Now we're in 2019. Looking back on it all, is it really any surprise? Now we're in 2019, and it seems like society is ready to let multinational corporations who have access to tremendous amounts of information about us, to monitor, censor, and censure us for "wrongthink." What could possibly go wrong?
Insomuch as there is a cultural "mainstream" then relative to that. Most videos on YouTube do not carry the potential for offending anyone (tutorials for baking chocolate cake etc) but the ones that play at the edge can strongly appeal to some audiences
My take on this is, there is always a certain level of censorship in every country, under every government and platform. Either you truly don't censor anything, e.g. allow ISIS propaganda on your media as well, or you acknowledge that somewhere a line has to be drawn, and extremism preached by the western right or left is still extremism, just as what ISIS preaches is extremism.

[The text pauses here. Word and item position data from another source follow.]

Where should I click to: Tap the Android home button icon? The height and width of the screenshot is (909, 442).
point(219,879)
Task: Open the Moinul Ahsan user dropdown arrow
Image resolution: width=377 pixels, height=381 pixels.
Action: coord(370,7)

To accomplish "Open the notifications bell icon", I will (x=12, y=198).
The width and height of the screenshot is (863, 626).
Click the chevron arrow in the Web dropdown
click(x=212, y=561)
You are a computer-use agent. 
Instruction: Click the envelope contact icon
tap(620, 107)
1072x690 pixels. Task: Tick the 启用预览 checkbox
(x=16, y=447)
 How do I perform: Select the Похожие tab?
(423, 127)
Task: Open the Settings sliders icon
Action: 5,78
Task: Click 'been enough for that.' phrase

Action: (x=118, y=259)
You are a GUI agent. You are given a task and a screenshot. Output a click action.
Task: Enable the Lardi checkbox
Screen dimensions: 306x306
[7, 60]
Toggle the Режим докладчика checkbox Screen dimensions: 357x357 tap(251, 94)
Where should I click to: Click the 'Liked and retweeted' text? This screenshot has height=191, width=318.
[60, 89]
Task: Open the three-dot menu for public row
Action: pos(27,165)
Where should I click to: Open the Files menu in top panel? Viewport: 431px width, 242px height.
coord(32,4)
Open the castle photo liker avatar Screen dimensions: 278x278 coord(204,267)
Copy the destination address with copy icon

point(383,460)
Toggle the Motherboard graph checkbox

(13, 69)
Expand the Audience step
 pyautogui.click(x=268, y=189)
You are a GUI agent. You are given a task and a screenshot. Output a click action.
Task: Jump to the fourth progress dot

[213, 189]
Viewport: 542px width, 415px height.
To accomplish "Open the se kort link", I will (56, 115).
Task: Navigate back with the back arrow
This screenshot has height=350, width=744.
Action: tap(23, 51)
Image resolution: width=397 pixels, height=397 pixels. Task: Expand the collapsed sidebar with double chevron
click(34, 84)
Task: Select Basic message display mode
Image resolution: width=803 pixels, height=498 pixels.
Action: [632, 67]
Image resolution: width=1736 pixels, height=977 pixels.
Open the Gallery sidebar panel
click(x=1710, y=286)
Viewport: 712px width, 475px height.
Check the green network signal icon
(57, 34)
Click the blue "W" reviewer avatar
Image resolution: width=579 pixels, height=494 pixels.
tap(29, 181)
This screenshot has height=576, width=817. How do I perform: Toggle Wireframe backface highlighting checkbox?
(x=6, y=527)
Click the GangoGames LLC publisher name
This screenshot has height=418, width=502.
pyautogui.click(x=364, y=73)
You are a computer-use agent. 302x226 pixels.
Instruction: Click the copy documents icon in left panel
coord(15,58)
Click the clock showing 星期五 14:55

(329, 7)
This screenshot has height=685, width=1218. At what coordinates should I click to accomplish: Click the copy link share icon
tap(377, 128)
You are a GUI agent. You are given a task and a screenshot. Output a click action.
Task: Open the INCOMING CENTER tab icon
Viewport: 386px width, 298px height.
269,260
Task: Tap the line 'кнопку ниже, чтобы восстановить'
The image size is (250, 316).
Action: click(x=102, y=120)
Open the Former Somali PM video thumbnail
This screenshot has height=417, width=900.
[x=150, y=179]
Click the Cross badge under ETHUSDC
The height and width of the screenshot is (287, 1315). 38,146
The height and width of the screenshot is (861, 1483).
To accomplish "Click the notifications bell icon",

Otherwise it'd just be hypocrisy and double standards.
In the mid-20th century, the US equivalent of "ISIS propaganda" was "Communist propaganda", and Communist literature was in fact legal in the US and widely available in libraries, although not generally broadcast on TV. This was, in fact, held to be the major distinction between the US and the USSR: the USSR "acknowledged that somewhere a line has to be drawn", and the US did not.
We don't make peace with our friends, we make peace with our enemies.